** Prompt **
Rewrite everything from the line containing "Select the 'a fountain' word chip" down to the line containing "This screenshot has width=500, height=365.", swapping "word chip" for "tile" and leaving the rest unchanged.

** Material for this task **

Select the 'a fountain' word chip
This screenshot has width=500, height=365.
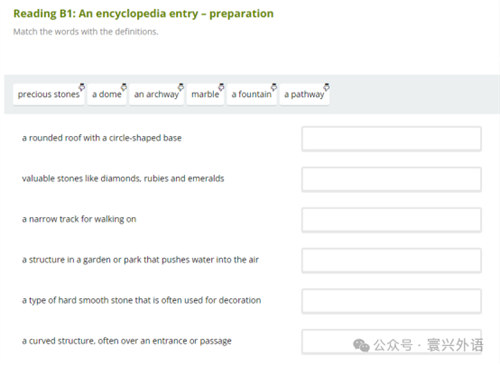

...

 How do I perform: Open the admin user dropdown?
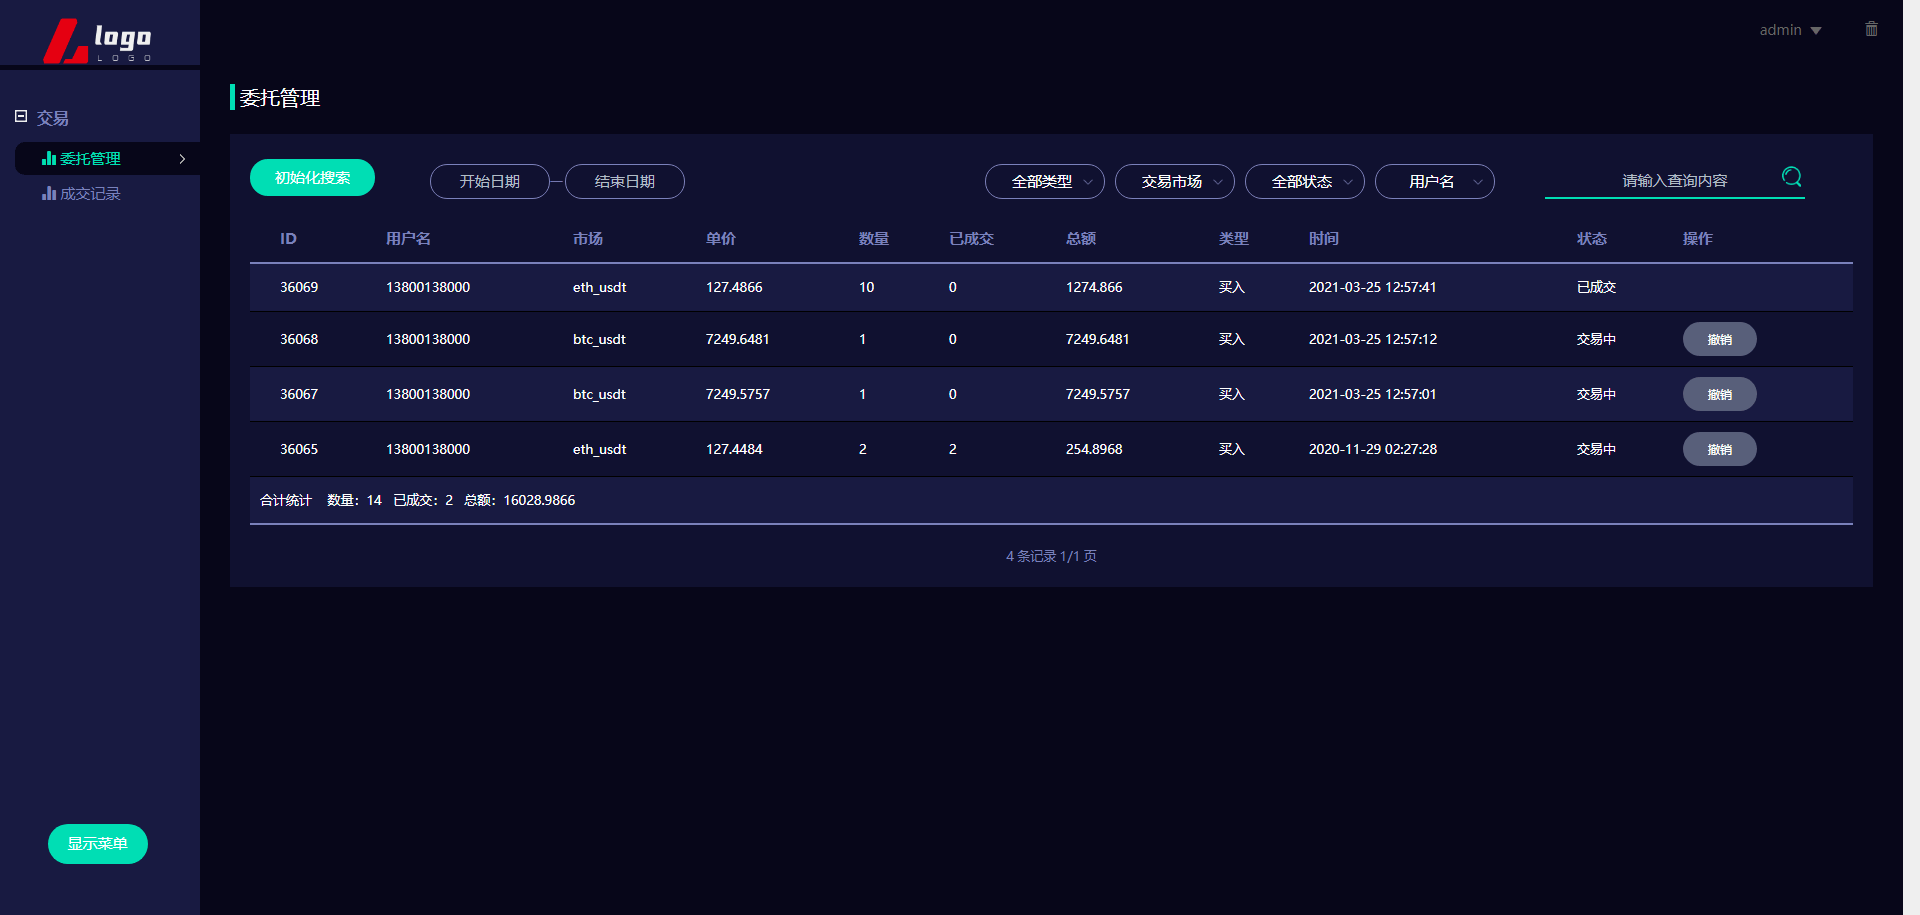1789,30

---

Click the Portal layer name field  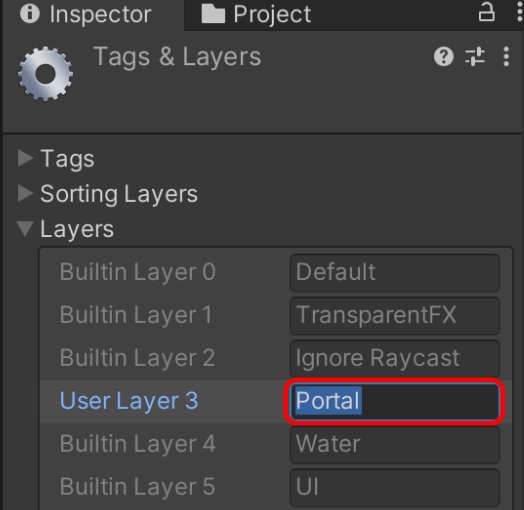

** Expected output **
Select the 'a fountain' tile
This screenshot has width=500, height=365.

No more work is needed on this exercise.